Losing A's Would Add To Oakland's"Homeless" Problem
The A’s green-and-gold slogan painted in big, bold letters on the outside of the Oakland Coliseum proudly states “Rooted In Oakland Since ’68.”
Inside the ballpark, however, the body language suggests an uproot is in the works. If you read between the lines outside the lines of the ballfield the message is obvious: The optics are awful.
Though the Oakland Coliseum was opened to full capacity this past week for the first time since the pandemic, the second-place A’s drew crowds of about 5,000 for all three of their home games with the Texas Rangers. Those were the smallest crowds to see any full capacity A’s game in Oakland in 24 years since September 15, 1997 when Brian Lesher was the team’s clean-up hitter.
The A’s had more than 32,000 fans on Friday night yet postgame fireworks was the main draw and 16,297 fans turned out on Saturday though, by the sound of it, most of them were Red Sox fans. Only the Toronto Blue Jays have attracted fewer fans at home this season, yet they have a good excuse. They are not playing at home. The Blue Jays have been playing their home games in Florida and Buffalo and not in Canada.
On the field, the A’s rallied for three runs in the bottom of the 12th inning for a much-needed win that snapped an eight-game winning streak by the first-place Red Sox on Saturday.
Unfortunately, the best hardball in Oakland these days is being played between team ownership and Oakland City and Alameda County politicians in a shell game of posturing over the desire to build a new ballpark, a new ballpark they have been talking about trying to build for 15 years!
Team president and the mouthpiece for ownership David Kavel, whose background is in PR, has been wooing Las Vegas with the A’s the way Al Davis wooed Los Angeles with the Raiders. Kavel’s directive is clear: If Oakland and the County of Alameda don’t give me what I/we need/want, I’m taking me/we and my/our team and going someplace that will. And they now have Major League Baseball’s blessing to do just that.
City and county officials, meanwhile, who have been dragging their feet for years are now digging in their heels, proclaiming to protect their coffers and taxpayers by not entering into any agreement – or $12 billion Howard Terminal at Jack London Square development project – centered around a new downtown/waterfront ballpark that will strap them.

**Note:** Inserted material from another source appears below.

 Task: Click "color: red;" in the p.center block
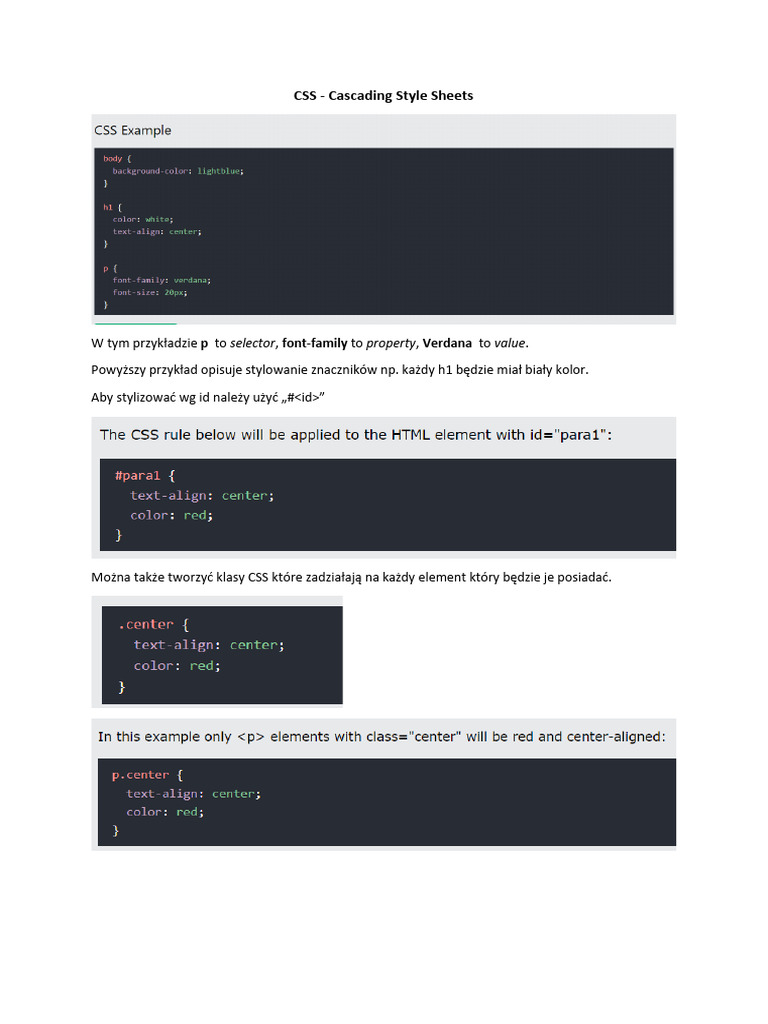[x=164, y=812]
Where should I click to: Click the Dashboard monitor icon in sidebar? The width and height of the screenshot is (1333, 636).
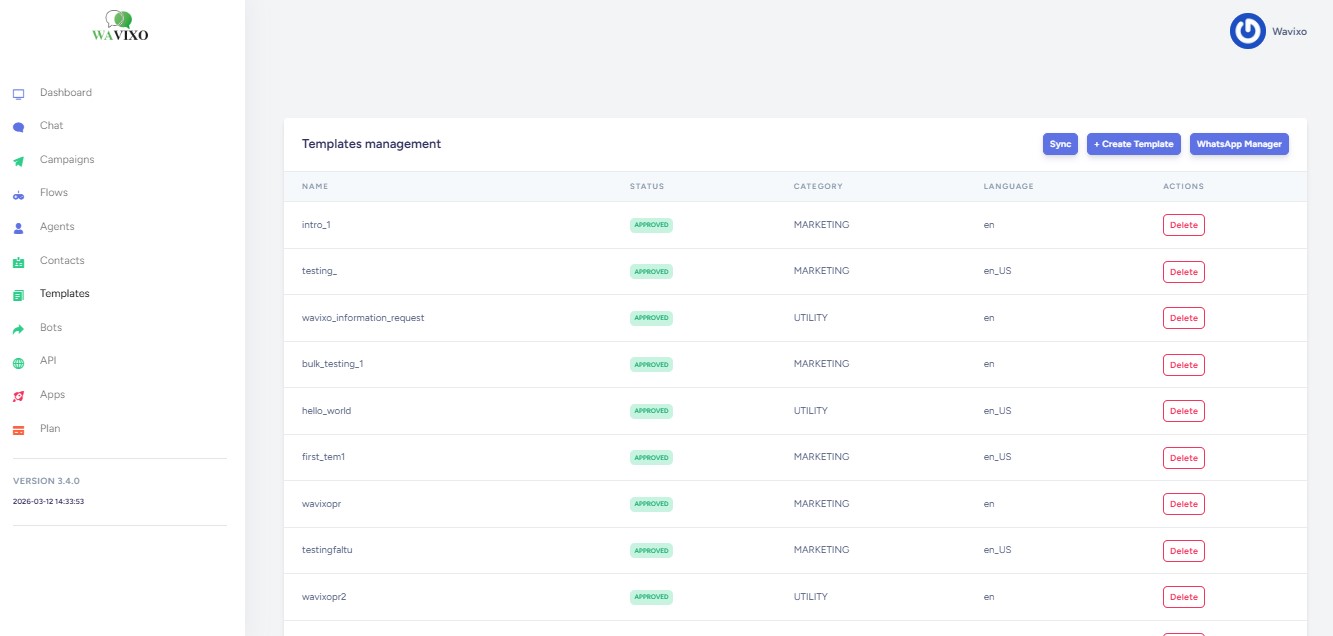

Oakland Mayor Libby Schaaf, who has seen Oakland lose the NBA Warriors and the NFL Raiders in the past two years, has vowed to keep the A’s and is hopeful a new 45-year non-relocation deal with on- and off-site affordable housing plan plus single infrastructure financial district ballpark proposal will be in the place by July 20 when the Oakland City Council votes on the matter.
The opposing parties in this pissing contest basically have the same strategy: Make the other side look evil while making it appear they are doing everything humanly – or PR – possible to make them look good. Or seem like they care.
Poor, loyal A’s fans are stuck in the middle, between a rock and Mount Davis. They are victims of circumstance. Since the A’s opened the Coliseum in 1968, the Atlanta Braves and Texas Rangers have both built THREE ballparks, yet Oakland can’t build a new one. A’s fans have faithfully followed a low-budget franchise through thick and thin in a shit stadium that at least twice has literally reeked of sewage leakage breaks in the dugout. The A’s best chance to build a new ballpark is right next door in the parking lot where they have played for more than 50 years. They have the land. They have the infrastructure in place. They have a great need.
A’s fans deserve better, but they are being treated rotten. It’s hard to be motivated to come to the games when the fan experience features team ownership that wants to ditch you, politicians who don’t listen to you and now customer service that don’t wait on you properly as they are understaffed and being trimmed to the barebones as if the team is about to pack up and move.
The A’s and their fans have been treated like second-class citizens ever since they built “Mount Davis” in 1996 as part of an Oakland Coliseum renovation project that catered to the Raiders in their second go-round with Oakland. The massive triple-deck symbol of that renovation – Mount Davis – robbed A’s fans of its single-deck bleacher section and magnificent open-air view of the East Bay hills and made the A’s the secondary tenant in the building.
Mount Davis, now adorned by green tarps to cover unused empty nose-bleed seats, is a monument to mismanagement and the gigantic eye sore of Oakland sports. The only thing that could change that image is to build a new downtown/waterfront ballpark, but Donald Trump had a better chance of getting Mexico to pay for the wall and Kaval has had of convincing Oakland to give him what he wants. His plan calls for a $123 million transportation project to erect a gondola to cart A’s fans from the Oakland Convention Center BART stop over Interstate 880 to Water Street in Jack London Square.
As one A’s employee said, “This isn’t fuckin’ Disneyland.”
No, this is Oakland. The city that lost the Raiders twice and the Warriors forever. The A’s are their last chance, their last stand … their last major league team if someone doesn’t come to their senses.